As part of Hevolution’s mission to catalyse the healthspan scientific ecosystem and drive transformative breakthroughs in healthy aging, HF-GRO is funding promising pre-clinical research in aging biology and geroscience. 

Through this first wave of HF-GRO awards, Hevolution will invest up to $115 million in this first cohort of 49 selected projects over the next five years. Its second call for proposals under HF-GRO will be announced later this year, offering an additional $115 million to address the significant funding gaps in aging research.  

Dr. Felipe Sierra, Hevolution’s Chief Scientific Officer stated: “These 49 important research projects represent a significant step forward in deepening our understanding of healthy aging. Hevolution’s prime objective is to mobilise greater investment around uncovering the foundational mechanisms behind biological aging. 

“We are steadfast in our belief that by examining the root causes of aging, rather than solely focusing on its associated diseases, we can usher in a brighter future for humanity.” 

HF-GRO awardees include researchers at prestigious institutions across the United States, Canada, and Europe, including the U.S. National Institute on Aging, Brigham and Women’s Hospital, the Buck Institute, the Mayo Clinic, New York University, and the University of California San Francisco, among many others. 

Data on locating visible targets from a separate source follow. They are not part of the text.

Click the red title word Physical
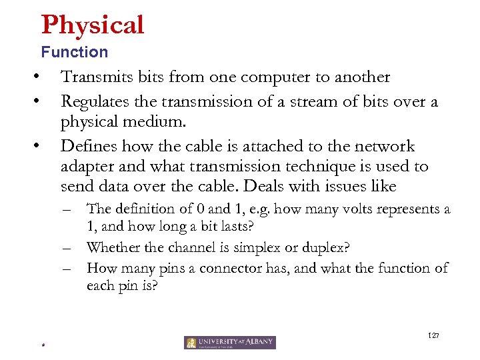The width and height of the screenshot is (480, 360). coord(93,25)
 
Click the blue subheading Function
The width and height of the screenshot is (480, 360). coord(74,52)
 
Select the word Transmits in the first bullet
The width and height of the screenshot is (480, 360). coord(94,77)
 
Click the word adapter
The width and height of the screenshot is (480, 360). coord(87,167)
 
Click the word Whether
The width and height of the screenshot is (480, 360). coord(113,247)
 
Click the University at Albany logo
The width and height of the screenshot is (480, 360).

The American Federation for Aging Research is providing programmatic support for the HF-GRO program, with grantees selected through a rigorous two-stage peer-review process involving 100 experts in aging biology and geroscience. 

Dr Berenice Benayoun, an HF-GRO grant recipient at the University of Southern California, stated: “I am extremely honored and excited that Hevolution selected our project for funding. This is a project close to my heart, which aims at understanding why and how the female and male innate immune aging differs. 

“This funding will support us as we start laying the foundation for a lasting improvement of women’s health throughout aging.” 

To date, Hevolution has committed approximately $250 million to transform the healthy aging sector, including the $40 million for specialised research and development in healthspan science recently announced at Hevolution’s Global Healthspan Summit. 

Hevolution is ramping up its investments to enable healthier aging for all and is now the second largest funder of aging biology research worldwide.